Exercise materials —
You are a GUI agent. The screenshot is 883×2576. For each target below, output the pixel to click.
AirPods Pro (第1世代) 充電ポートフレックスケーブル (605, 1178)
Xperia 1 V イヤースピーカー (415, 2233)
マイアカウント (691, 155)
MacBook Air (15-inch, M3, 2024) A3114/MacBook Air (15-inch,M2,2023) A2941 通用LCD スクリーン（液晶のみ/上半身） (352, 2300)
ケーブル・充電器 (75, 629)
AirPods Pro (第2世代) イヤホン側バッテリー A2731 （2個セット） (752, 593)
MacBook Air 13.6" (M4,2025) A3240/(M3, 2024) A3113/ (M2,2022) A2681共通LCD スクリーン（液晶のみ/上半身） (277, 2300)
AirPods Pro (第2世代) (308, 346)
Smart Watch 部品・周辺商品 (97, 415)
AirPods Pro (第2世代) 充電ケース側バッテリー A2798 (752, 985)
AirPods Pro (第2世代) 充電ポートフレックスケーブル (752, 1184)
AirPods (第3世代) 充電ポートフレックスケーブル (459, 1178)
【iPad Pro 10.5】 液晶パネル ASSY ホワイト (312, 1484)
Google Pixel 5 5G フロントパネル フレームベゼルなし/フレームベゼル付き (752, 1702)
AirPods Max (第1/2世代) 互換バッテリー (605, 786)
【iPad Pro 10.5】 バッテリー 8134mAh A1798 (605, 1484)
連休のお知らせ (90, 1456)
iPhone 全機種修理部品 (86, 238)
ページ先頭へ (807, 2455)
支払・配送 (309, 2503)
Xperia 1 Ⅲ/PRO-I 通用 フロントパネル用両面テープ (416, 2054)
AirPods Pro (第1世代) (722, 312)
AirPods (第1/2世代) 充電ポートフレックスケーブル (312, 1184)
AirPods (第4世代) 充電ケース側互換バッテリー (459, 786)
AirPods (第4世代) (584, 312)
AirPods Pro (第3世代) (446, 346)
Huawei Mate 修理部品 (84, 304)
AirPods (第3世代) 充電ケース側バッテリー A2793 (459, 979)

Task to complete —
Copy each line of the listing that holds the word "MacBook".

Result below —
MacBook Air (15-inch, M3, 2024) A3114/MacBook Air (15-inch,M2,2023) A2941 通用LCD スクリーン（液晶のみ/上半身） (352, 2300)
MacBook Air 13.6" (M4,2025) A3240/(M3, 2024) A3113/ (M2,2022) A2681共通LCD スクリーン（液晶のみ/上半身） (277, 2300)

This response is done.